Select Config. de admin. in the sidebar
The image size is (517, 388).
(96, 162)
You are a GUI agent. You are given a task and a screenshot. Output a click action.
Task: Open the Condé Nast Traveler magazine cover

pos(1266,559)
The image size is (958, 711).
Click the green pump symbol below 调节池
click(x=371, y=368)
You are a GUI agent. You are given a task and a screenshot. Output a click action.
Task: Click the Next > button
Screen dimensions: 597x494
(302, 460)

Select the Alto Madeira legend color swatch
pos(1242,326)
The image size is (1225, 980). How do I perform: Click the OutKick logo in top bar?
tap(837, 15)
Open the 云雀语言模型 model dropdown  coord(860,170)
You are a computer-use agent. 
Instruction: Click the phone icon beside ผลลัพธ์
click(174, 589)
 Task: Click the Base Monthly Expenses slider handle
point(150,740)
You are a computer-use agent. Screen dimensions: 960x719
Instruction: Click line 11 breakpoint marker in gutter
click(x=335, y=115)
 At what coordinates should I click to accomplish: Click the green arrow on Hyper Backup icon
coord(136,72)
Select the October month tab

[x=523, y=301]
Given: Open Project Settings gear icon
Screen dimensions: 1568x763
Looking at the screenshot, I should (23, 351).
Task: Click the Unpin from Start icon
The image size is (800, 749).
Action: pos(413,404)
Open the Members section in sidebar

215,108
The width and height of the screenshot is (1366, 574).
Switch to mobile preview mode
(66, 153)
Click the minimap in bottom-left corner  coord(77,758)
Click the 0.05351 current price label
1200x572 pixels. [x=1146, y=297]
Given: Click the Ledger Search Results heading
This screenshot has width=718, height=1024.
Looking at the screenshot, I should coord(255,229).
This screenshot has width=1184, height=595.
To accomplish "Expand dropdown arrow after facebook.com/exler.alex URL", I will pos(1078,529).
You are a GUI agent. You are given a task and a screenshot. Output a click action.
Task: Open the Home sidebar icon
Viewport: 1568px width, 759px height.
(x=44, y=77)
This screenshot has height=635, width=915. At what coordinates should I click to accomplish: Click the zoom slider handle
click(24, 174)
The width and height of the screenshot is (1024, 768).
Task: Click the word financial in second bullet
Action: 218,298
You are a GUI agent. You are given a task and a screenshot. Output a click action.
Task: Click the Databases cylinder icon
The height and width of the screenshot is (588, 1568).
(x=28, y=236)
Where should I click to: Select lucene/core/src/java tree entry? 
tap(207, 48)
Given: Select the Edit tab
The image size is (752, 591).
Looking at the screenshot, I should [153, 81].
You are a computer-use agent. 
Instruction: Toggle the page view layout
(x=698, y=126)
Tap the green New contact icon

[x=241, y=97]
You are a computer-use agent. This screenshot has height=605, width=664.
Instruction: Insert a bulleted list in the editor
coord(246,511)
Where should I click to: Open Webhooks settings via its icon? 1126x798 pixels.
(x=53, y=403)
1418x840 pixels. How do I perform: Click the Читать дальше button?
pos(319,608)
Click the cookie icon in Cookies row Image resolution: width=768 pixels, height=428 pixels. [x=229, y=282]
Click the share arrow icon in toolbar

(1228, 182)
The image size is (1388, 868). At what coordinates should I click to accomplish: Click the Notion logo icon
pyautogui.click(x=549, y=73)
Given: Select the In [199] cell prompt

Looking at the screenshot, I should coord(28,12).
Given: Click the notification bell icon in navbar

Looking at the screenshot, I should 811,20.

------------

### Work required
Switch every "sidebar" in the items above to "side panel", and reproduce all the lines with nothing else altered.

### Exercise response
Select Config. de admin. in the side panel
The image size is (517, 388).
(96, 162)
You are a GUI agent. You are given a task and a screenshot. Output a click action.
Task: Open the Condé Nast Traveler magazine cover

pos(1266,559)
The image size is (958, 711).
Click the green pump symbol below 调节池
click(x=371, y=368)
You are a GUI agent. You are given a task and a screenshot. Output a click action.
Task: Click the Next > button
Screen dimensions: 597x494
(302, 460)

Select the Alto Madeira legend color swatch
pos(1242,326)
The image size is (1225, 980). How do I perform: Click the OutKick logo in top bar?
tap(837, 15)
Open the 云雀语言模型 model dropdown  coord(860,170)
You are a computer-use agent. 
Instruction: Click the phone icon beside ผลลัพธ์
click(174, 589)
 Task: Click the Base Monthly Expenses slider handle
point(150,740)
You are a computer-use agent. Screen dimensions: 960x719
Instruction: Click line 11 breakpoint marker in gutter
click(x=335, y=115)
 At what coordinates should I click to accomplish: Click the green arrow on Hyper Backup icon
coord(136,72)
Select the October month tab

[x=523, y=301]
Given: Open Project Settings gear icon
Screen dimensions: 1568x763
Looking at the screenshot, I should (23, 351).
Task: Click the Unpin from Start icon
The image size is (800, 749).
Action: pos(413,404)
Open the Members section in side panel

215,108
The width and height of the screenshot is (1366, 574).
Switch to mobile preview mode
(66, 153)
Click the minimap in bottom-left corner  coord(77,758)
Click the 0.05351 current price label
1200x572 pixels. [x=1146, y=297]
Given: Click the Ledger Search Results heading
This screenshot has width=718, height=1024.
Looking at the screenshot, I should coord(255,229).
This screenshot has width=1184, height=595.
To accomplish "Expand dropdown arrow after facebook.com/exler.alex URL", I will pos(1078,529).
You are a GUI agent. You are given a task and a screenshot. Output a click action.
Task: Open the Home side panel icon
Viewport: 1568px width, 759px height.
(x=44, y=77)
This screenshot has height=635, width=915. At what coordinates should I click to accomplish: Click the zoom slider handle
click(24, 174)
The width and height of the screenshot is (1024, 768).
Task: Click the word financial in second bullet
Action: 218,298
You are a GUI agent. You are given a task and a screenshot. Output a click action.
Task: Click the Databases cylinder icon
The height and width of the screenshot is (588, 1568).
(x=28, y=236)
Where should I click to: Select lucene/core/src/java tree entry? 
tap(207, 48)
Given: Select the Edit tab
The image size is (752, 591).
Looking at the screenshot, I should [153, 81].
You are a computer-use agent. 
Instruction: Toggle the page view layout
(x=698, y=126)
Tap the green New contact icon

[x=241, y=97]
You are a computer-use agent. This screenshot has height=605, width=664.
Instruction: Insert a bulleted list in the editor
coord(246,511)
Where should I click to: Open Webhooks settings via its icon? 1126x798 pixels.
(x=53, y=403)
1418x840 pixels. How do I perform: Click the Читать дальше button?
pos(319,608)
Click the cookie icon in Cookies row Image resolution: width=768 pixels, height=428 pixels. [x=229, y=282]
Click the share arrow icon in toolbar

(1228, 182)
The image size is (1388, 868). At what coordinates should I click to accomplish: Click the Notion logo icon
pyautogui.click(x=549, y=73)
Given: Select the In [199] cell prompt

Looking at the screenshot, I should coord(28,12).
Given: Click the notification bell icon in navbar

Looking at the screenshot, I should 811,20.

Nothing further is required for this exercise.